Task -> What must be handed in is the entire listing, exactly as written, with no pictures.

Records provided ->
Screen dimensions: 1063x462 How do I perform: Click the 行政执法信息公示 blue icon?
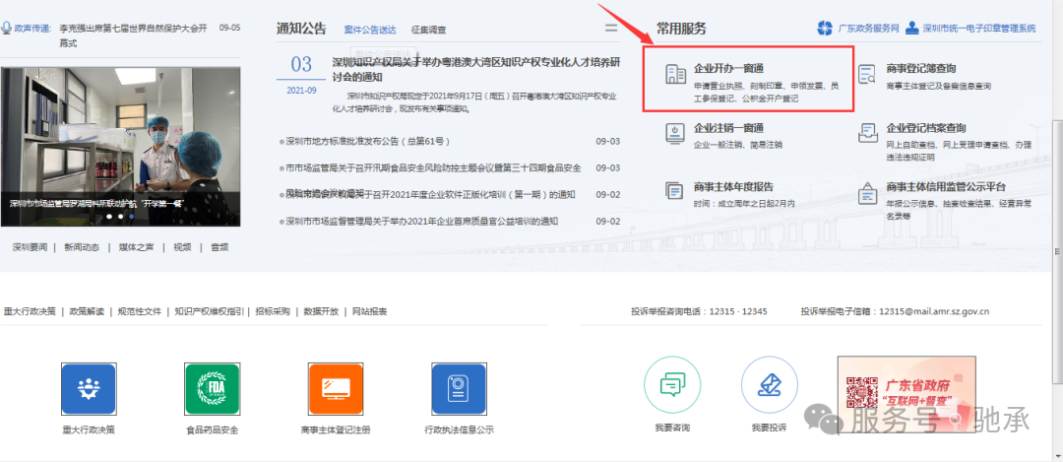[459, 388]
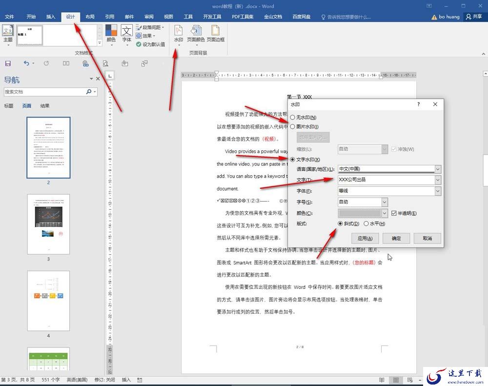Click the Colors (颜色) theme icon
This screenshot has width=488, height=386.
point(111,34)
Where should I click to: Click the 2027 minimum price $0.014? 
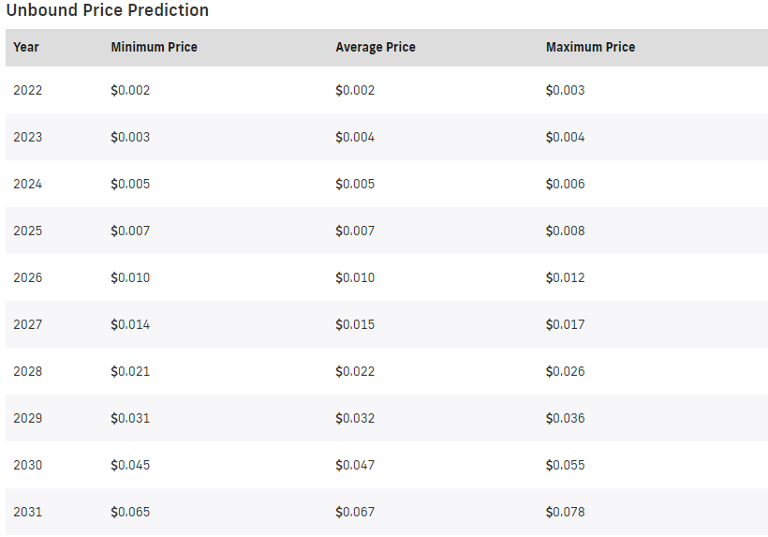click(x=130, y=324)
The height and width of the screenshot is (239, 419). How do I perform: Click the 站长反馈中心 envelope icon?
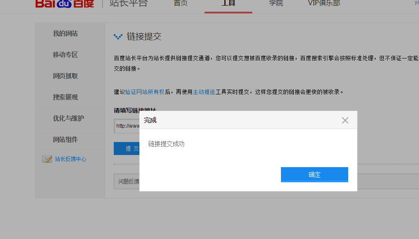click(x=47, y=159)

Answer space ->
Screen dimensions: 1063x462 How do I perform: Click the 行政执法信息公示 blue icon?
[459, 388]
Click the Colors (颜色) theme icon
This screenshot has width=488, height=386.
point(111,34)
Where should I click to: Click the 2027 minimum price $0.014? 
click(x=130, y=324)
The height and width of the screenshot is (239, 419). How do I perform: Click the 站长反馈中心 envelope icon?
click(x=47, y=159)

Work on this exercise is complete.